Côme’s father sadly passed away two weeks later in October 2018, giving Côme no choice but to hit the ground running. Luckily, his training in the “new world’s” entrepreneurship style (think: leading adventurously and open-mindedly) and sense of family had already prepared him to follow suit: Côme, partnering with Laure-Isabelle, wholeheartedly took charge of the commercial, marketing and digital development of Mellerio dits Meller. “My father was in love with Mellerio. Since I was a child, I understood the pride that the family took in running it, generation after generation,” says Côme. “If you asked me what’s left of my Italian roots, they’re right there!

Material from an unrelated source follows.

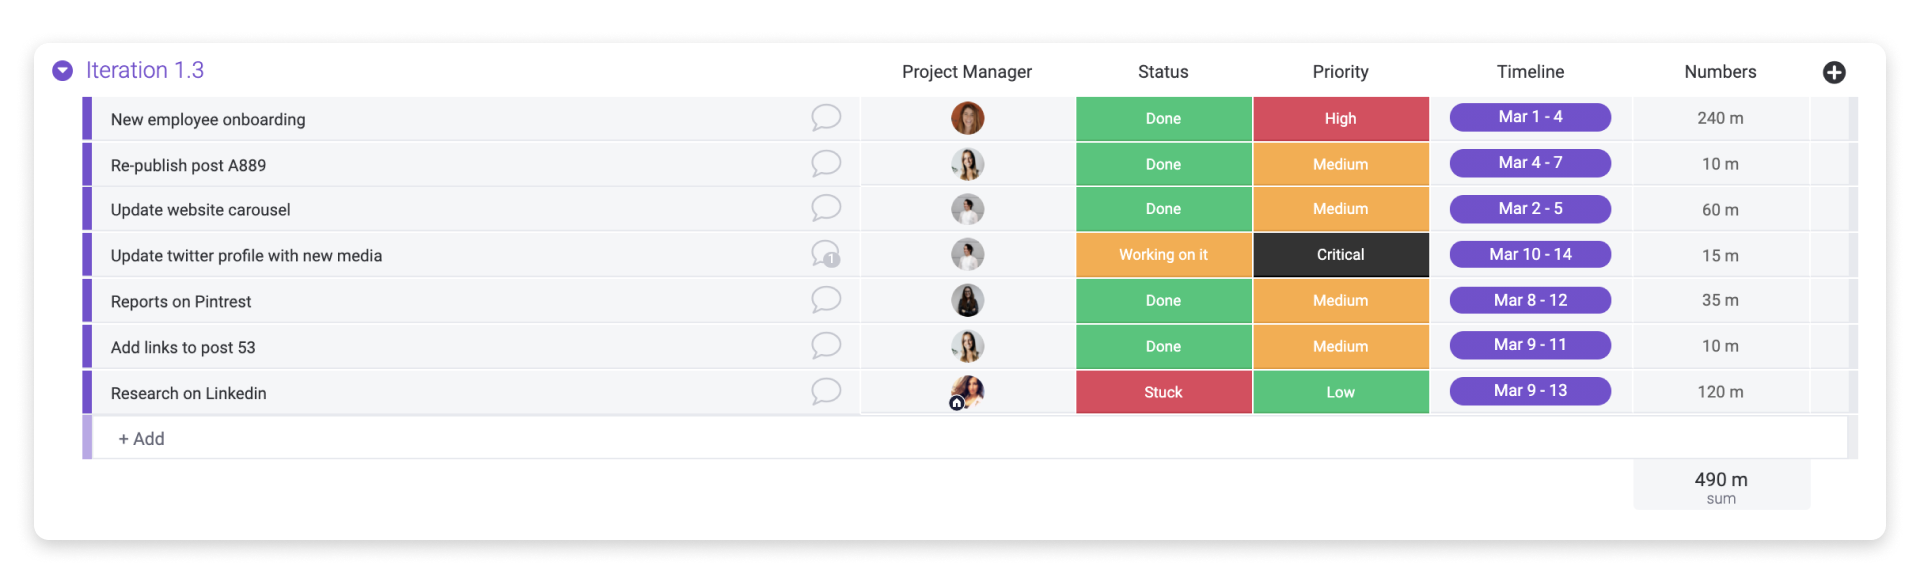1920x583 pixels.
Task: Open comments for Re-publish post A889
Action: (x=826, y=164)
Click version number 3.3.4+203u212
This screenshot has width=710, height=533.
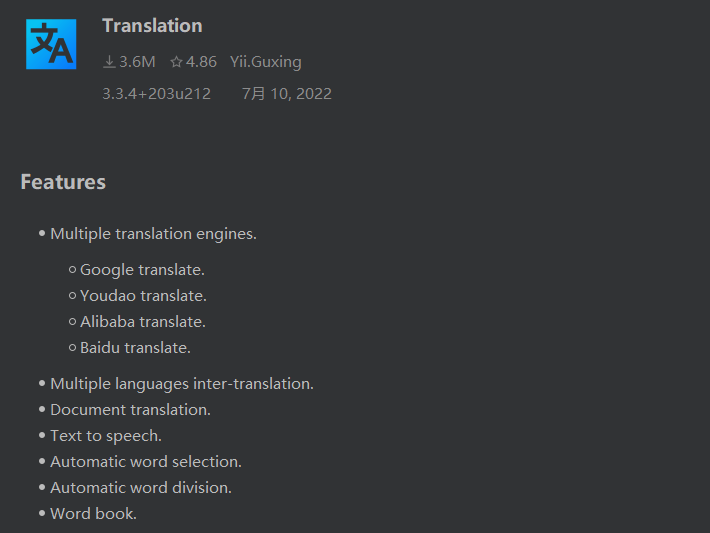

My mom, Mellerio’s first ever female artistic director, is the typical matriarch, a ‘mamma’ whose authority we respect and admire.
“We don’t always see eye to eye, but it always feels like a creative game of ping pong—a positive challenge with her. We argue sometimes about our lines; I often feel like pitching in creatively and she will put me in my place… But we always agree on ‘What good it is for? The company.’ I grew up with my brothers constantly hearing conversations about jewelry: my parents discussing their ideas in front of us and with us. I always projected taking part in the writing of the next chapters of Mellerio’s legacy.”
And this is exactly what the young man has set up to do from a full-time “apprenticeship” that involved regularly visiting the archives where more than 100,000 sketches and gouaches are carefully kept to supervising the purchases of stones to meeting with customers to observing Mellerio’s craftsmen creating the jewelry in the workshop and taking charge of the social media to better project their brand values. “Every day, from 8.00 a.m. to 8.00 pm, I’m learning on the job, with our incredible staff,” Côme says. His favorite part? Launching a new collection, like the upcoming Giardino, which highlights twelve styles made from combinations of semi-precious and precious stones, including—of course—natural diamonds; each design is inspired by Mellerio’s archives. “In the Italian Renaissance style, dear to our heart,” Côme explains.
However, Côme’s take is really a refreshed, more contemporary version.
“Items meant for easy, everyday wear,” he says. So the epitome of “confidential luxury” and Old World’s expertise in Haute Joaillerie designed for high society is now embracing millennials’ expectations of head on and is setting itself up to export its signature bespoke jewelry worldwide.
“My friends love that our collections are rooted in our history, and how we revisit archive pieces to create modern, brand new items. They say that they feel like buying Mellerio jewelry is buying a piece of French and Italian history. This is how we would like all of international customers—online and in-person—to feel as well.”
Renowned for its choice of premium gemstones and creative mountings, Mellerio was implementing upcycling long before it was a buzzword and sustainable practice had become a staple of eco-minded luxury. “We’ve been mounting family-owned stones passed on from generations on engagement rings for centuries. If my friends bought their very special occasion ring elsewhere, I would seriously question our friendship,” Côme jokes.
“Mellerio is my passion,” he adds. “I honestly don’t look at the time when I’m working. And with the COVID crisis, my social life is not exactly booming. I miss it as much as everybody, but on the upside, I can fully concentrate on Mellerio’s future.” To Côme that means tailoring confidential luxury based on authenticity, trust and word of mouth for young and international digital crowds. “We are designing timeless and accessible jewelry for girls my age. I can’t see anything cooler than that.” And frankly, neither can we.